But God understands the world we live in, what we are facing and the ways we try to survive it. Advent offers us a road into the mystery of one who sees us and knows us and loves us, and invites us to a hearth & home that is truly safe. To communicate that safety to our nervous system, God lays their might aside and becomes small and frail, unprotected, disarmed. We are never asked to place our faith in strength or violence, but are invited to encounter a God who comes in a relatably vulnerable package.
Let’s just remember that a manger is not a safe or cozy place to put a baby, a manger is an animal’s feed trough. You do not put your newborn baby in a feed trough unless you are utterly and absolutely desperate and you have no other options. A manger is like a shelter for the unhoused, a refuge of last resort. But far from a place of shame, the manger is the exact proof the angel informs the shepherds to look for.
So too, I think, the unravelling is proof we are alive. Proof that we exist. That we are here. And that God is no stranger to any of it.
The gears of empire are lubricated with human blood, taken without consent. In contrast, our hope is found in a child, baptized in the blood of his mother, freely given. Just as our own pillows are baptized with our tears. If the promises of Christmas look shallower than ever for you this year, if the mistletoe has turned to ash sprinkled on your divorce papers… the God of the Feed Trough has room for even this.
In being a baby,
God demonstrates the possibility and the desire for harmonious coexistence
mutual thriving
in all our relationships.
And God brings this shalom not as the world would bring it
through powerful demonstrations of violent domination,
proud parades down the street,
political polarizations
and cheap media stunts
but through the slow, faithful work of growth & gardening in our hearts.
This good work will bring a harvest in time. That’s the promise God revealed to Isaiah and to his contemporary Amos.
I will restore the fortunes of my people,
and they shall rebuild the ruined cities and inhabit them;
they shall plant vineyards and drink their wine,
and they shall make gardens and eat their fruit.
I will plant them upon their land,
and they shall never again be plucked up
out of the land that I have given them,
says the Lord your God.— Amos 9:14-15
It’s really only just begun. All things are going to be made new, every tear will be wiped away, every broken heart mended. The Kingdom of God is coming to earth, and it starts with a frail human baby, that hardly anyone recognizes, whose litmus test is a dirty manger. One day, everyone will know who he is. Everyone will experience real love for themselves… which is another way of saying that every eye shall see, and every tongue shall declare, the salvation of God. Because God made us all, God loves us all, and God is not willing that even one of us should be left out of the promise of restored hopes and fruitful vineyards.
Take a moment and tune in to the body that you are.
Where do you not have peace right now?
Where is there pain?
Where is there excitement?
Where is there unexpressed emotion?
Put a hand on it and give words to what is there.
When was the last time you felt at peace?
Felt hopeful?
What did that feel like and where did it sit?
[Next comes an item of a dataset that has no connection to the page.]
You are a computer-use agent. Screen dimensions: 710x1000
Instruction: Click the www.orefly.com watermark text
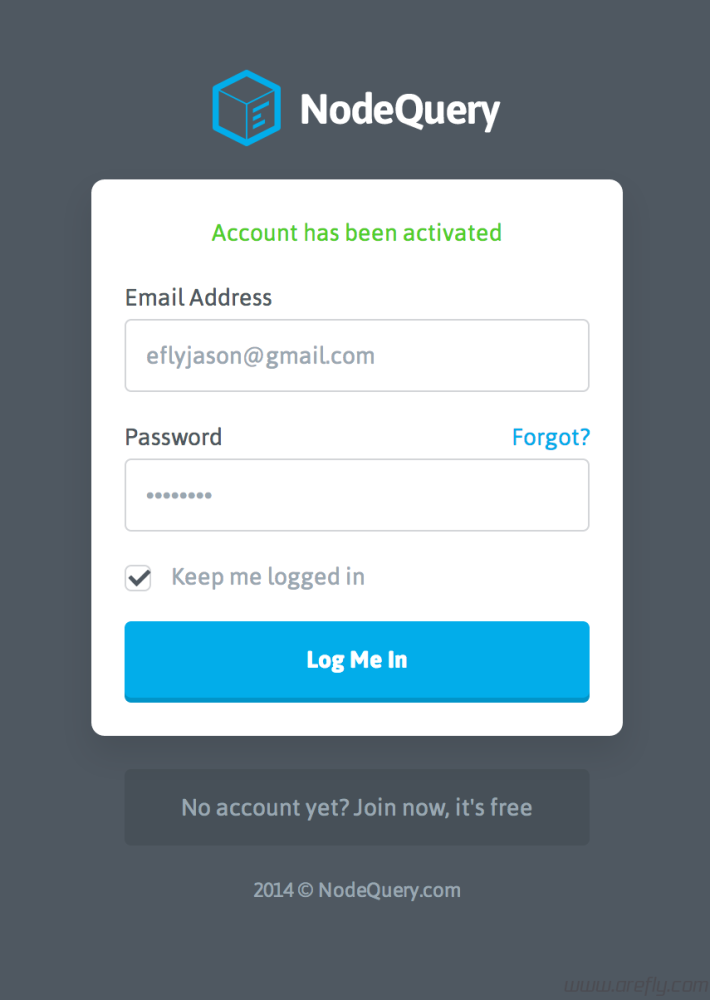[x=637, y=983]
What were the circumstances that gave rise to that peace?
Is there an invitation to lean into that peace again, even now?
Think about your community, your friends and family.
Who does not have peace right now?
Who in your life is in a season of unravelling?
Picture them in your mind’s eye and imagine them surrounded by every resource they need to walk this path with dignity and faithfulness.
What might Jesus look like to them?
Take a deep breath in, and slowly release it.
This unravelling is real, it’s happening. And it will be woven into something good, redeemed and transformed. This season will pass but even as it lingers, there are gifts of peace and hope to be found in cold ground and warm homes.
May the contrasts within these days make room for your tears and your laughter, your sighs of grief and of satisfaction, and may you find Love present with you in everything.